(Given task): Render the records running from the line that contains "Task: Click check" through the line that contains "Action: point(1181,121)", both included, as a JSON list of strings with one string per line and blank lines omitted. Leave the pictures out of the answer.

──────── Data extract ────────

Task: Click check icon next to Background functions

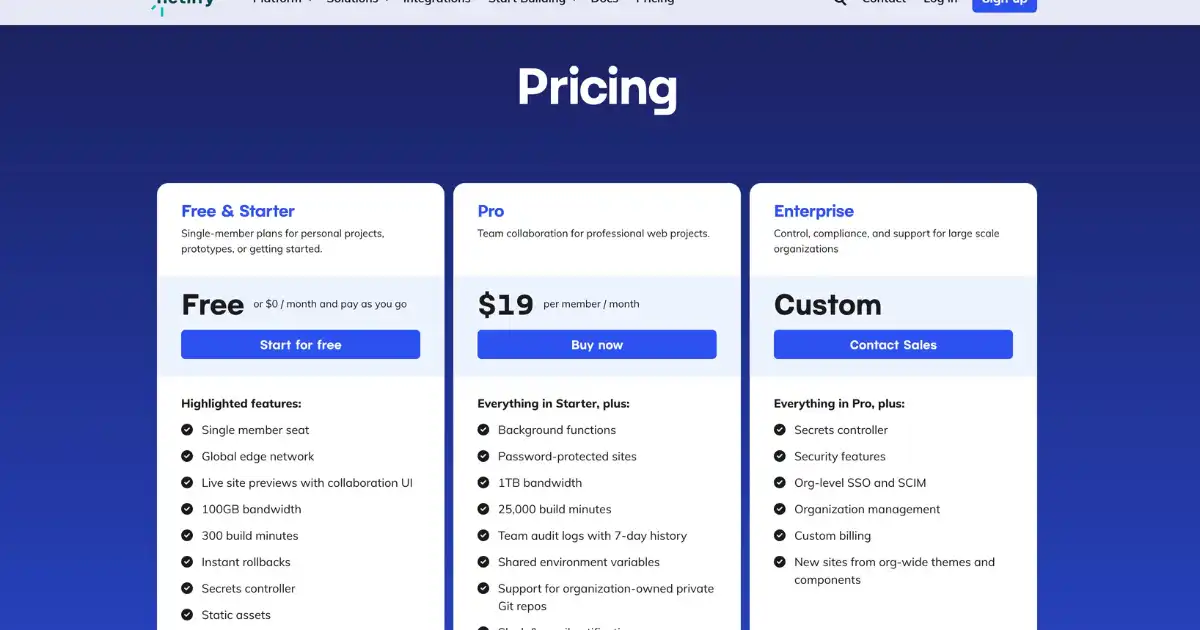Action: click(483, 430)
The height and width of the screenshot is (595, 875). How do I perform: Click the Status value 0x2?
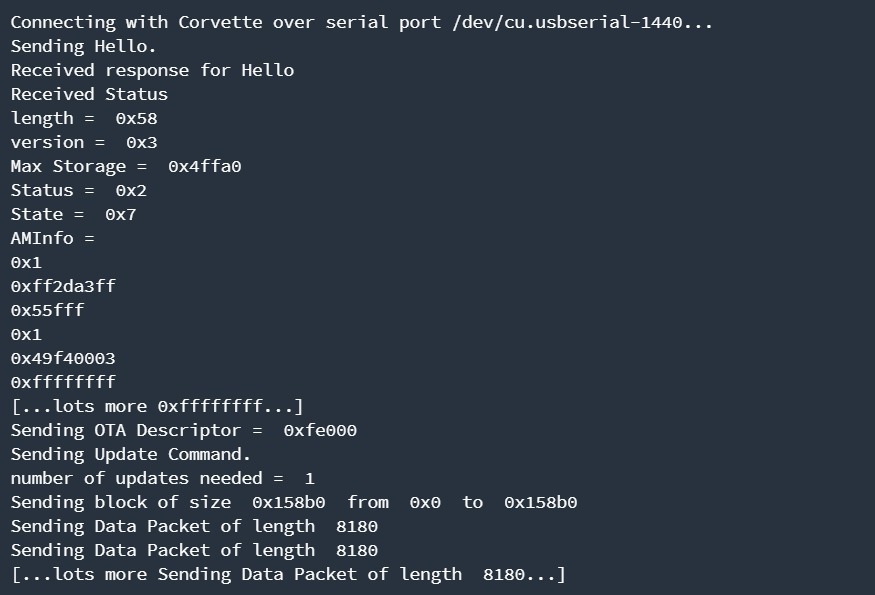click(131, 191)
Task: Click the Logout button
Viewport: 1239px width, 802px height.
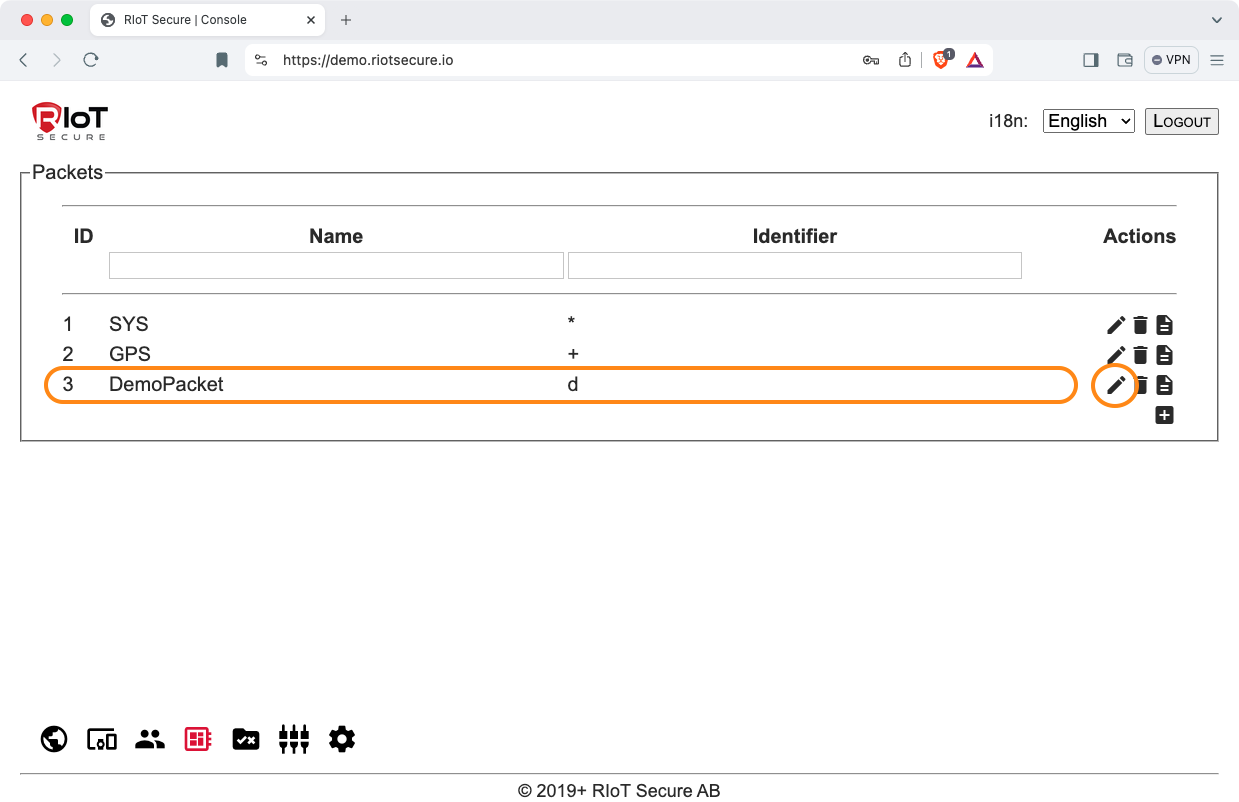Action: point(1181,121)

────────
──────── Data extract ────────

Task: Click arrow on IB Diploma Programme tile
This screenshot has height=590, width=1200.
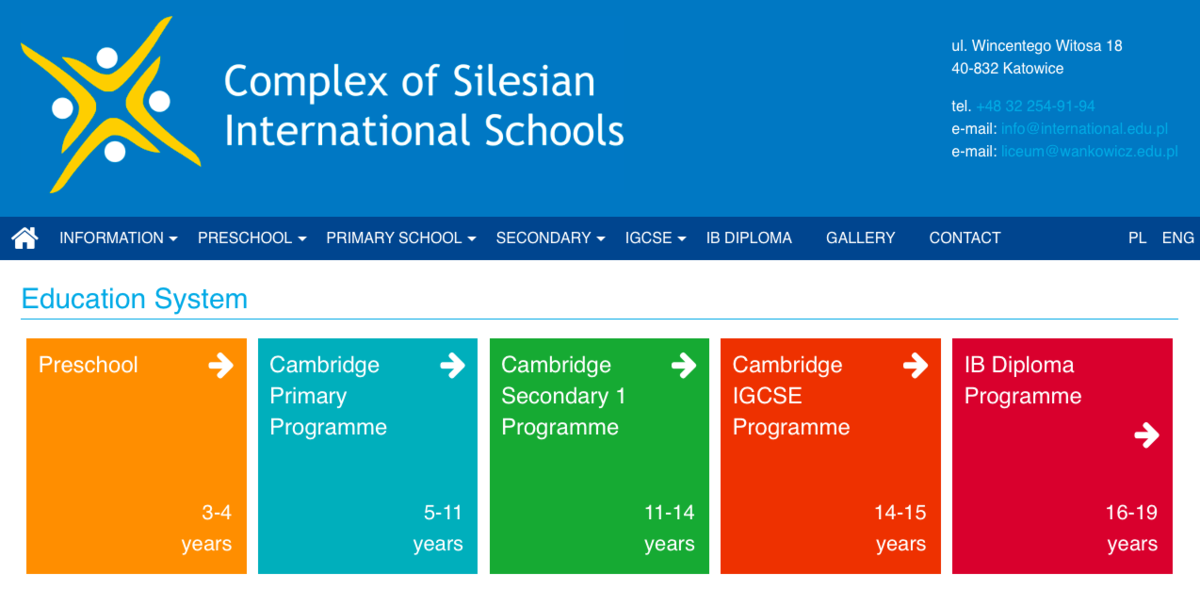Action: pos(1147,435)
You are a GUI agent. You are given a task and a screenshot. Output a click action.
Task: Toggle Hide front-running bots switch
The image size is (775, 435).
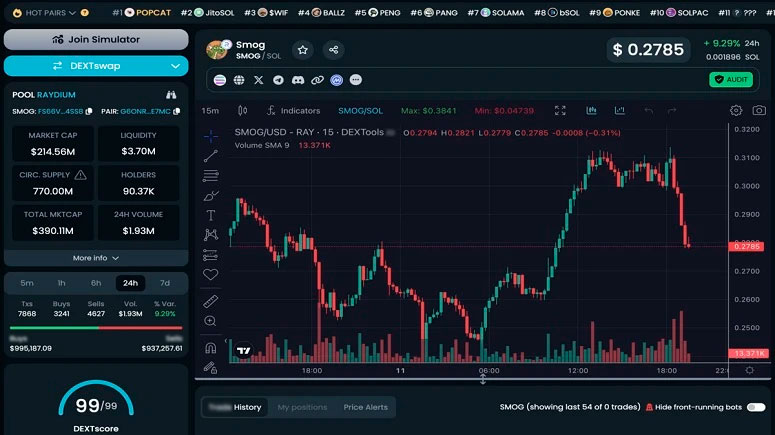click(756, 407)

────────

(Response to this task):
[
  "Task: Click check icon next to Background functions",
  "Action: click(483, 430)",
  "The height and width of the screenshot is (595, 875). How do I perform: Click the Status value 0x2?",
  "click(131, 191)",
  "Task: Click the Logout button",
  "Viewport: 1239px width, 802px height.",
  "Action: point(1181,121)"
]